Directions - The data below holds a line containing "You are a GUI" and a line containing "Sitemap (268, 2542)"; please quote exactly those two lines and every line between them, and nothing else.

Extracted data -
━━━━━━━━━━
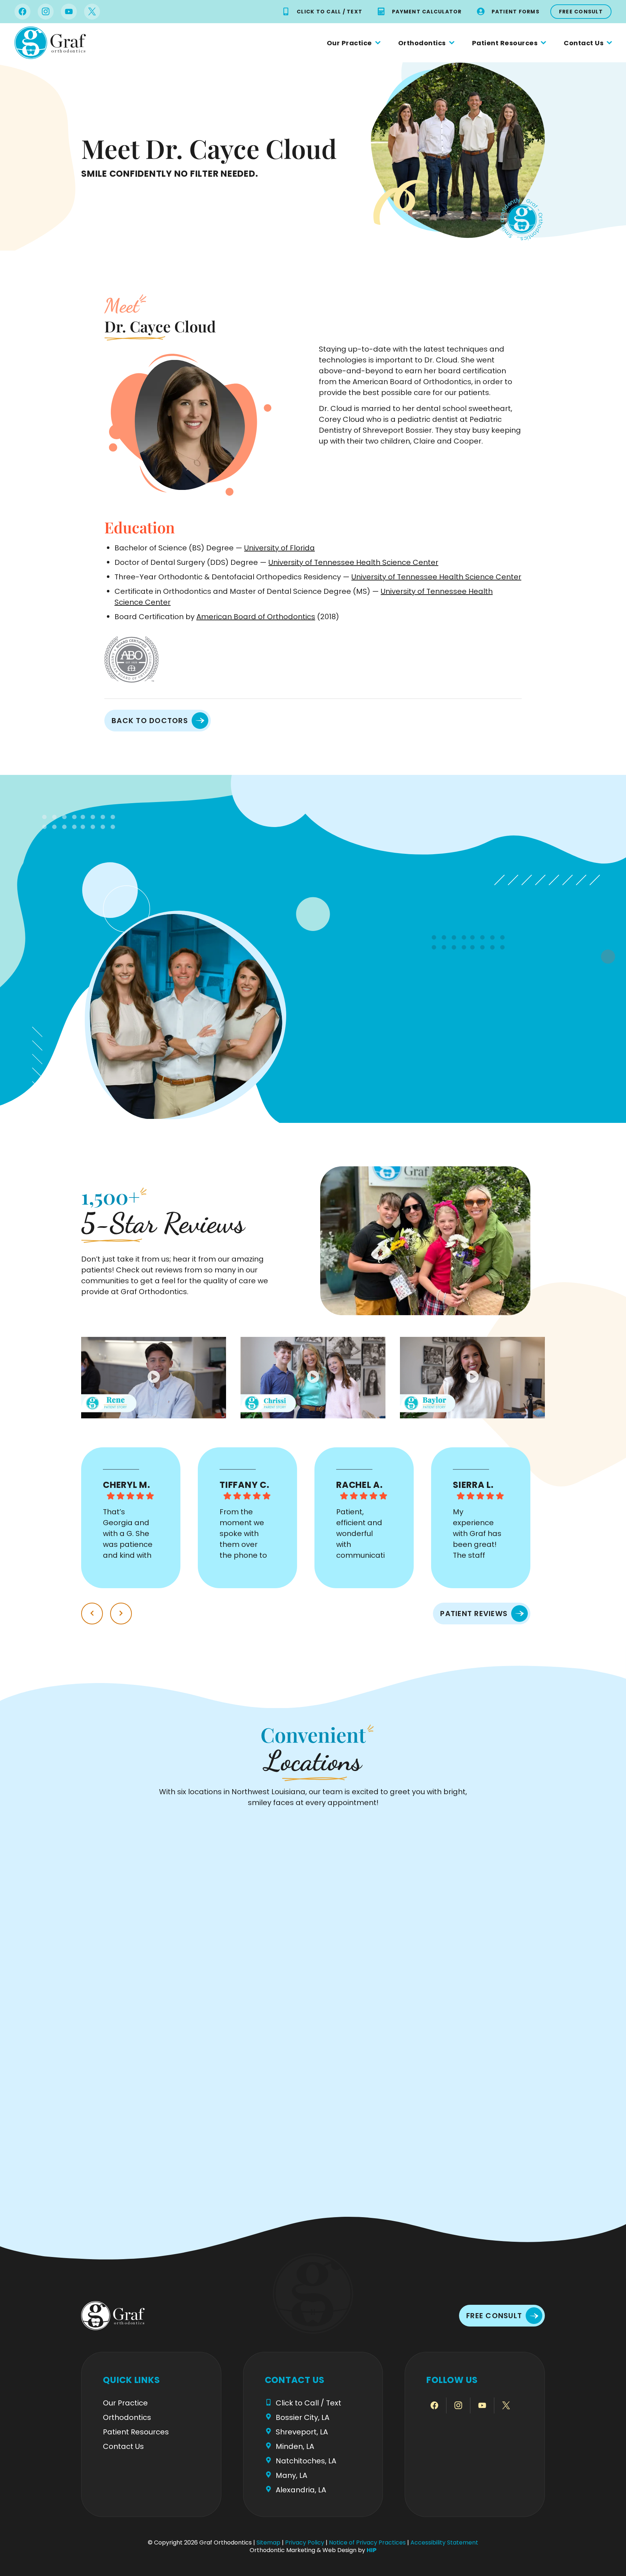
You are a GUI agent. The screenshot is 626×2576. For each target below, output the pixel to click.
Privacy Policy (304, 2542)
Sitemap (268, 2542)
━━━━━━━━━━
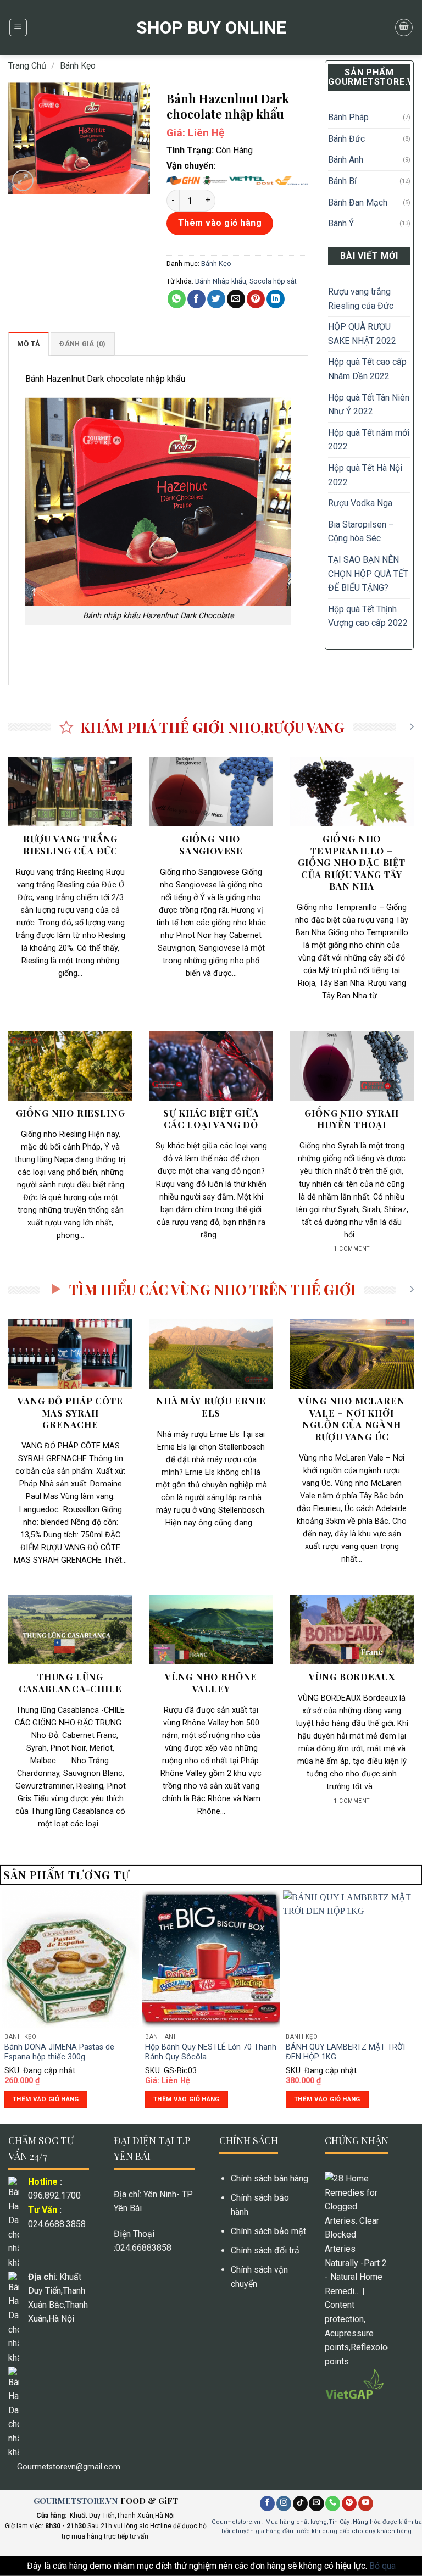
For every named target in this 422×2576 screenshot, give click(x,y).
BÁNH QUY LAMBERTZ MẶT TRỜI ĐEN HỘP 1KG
━━━━━━━━━━
Output for this task -
You are a GUI agent. The screenshot is 626×2576. For each target below, output the pixel to click.
Privacy Policy (304, 2542)
Sitemap (268, 2542)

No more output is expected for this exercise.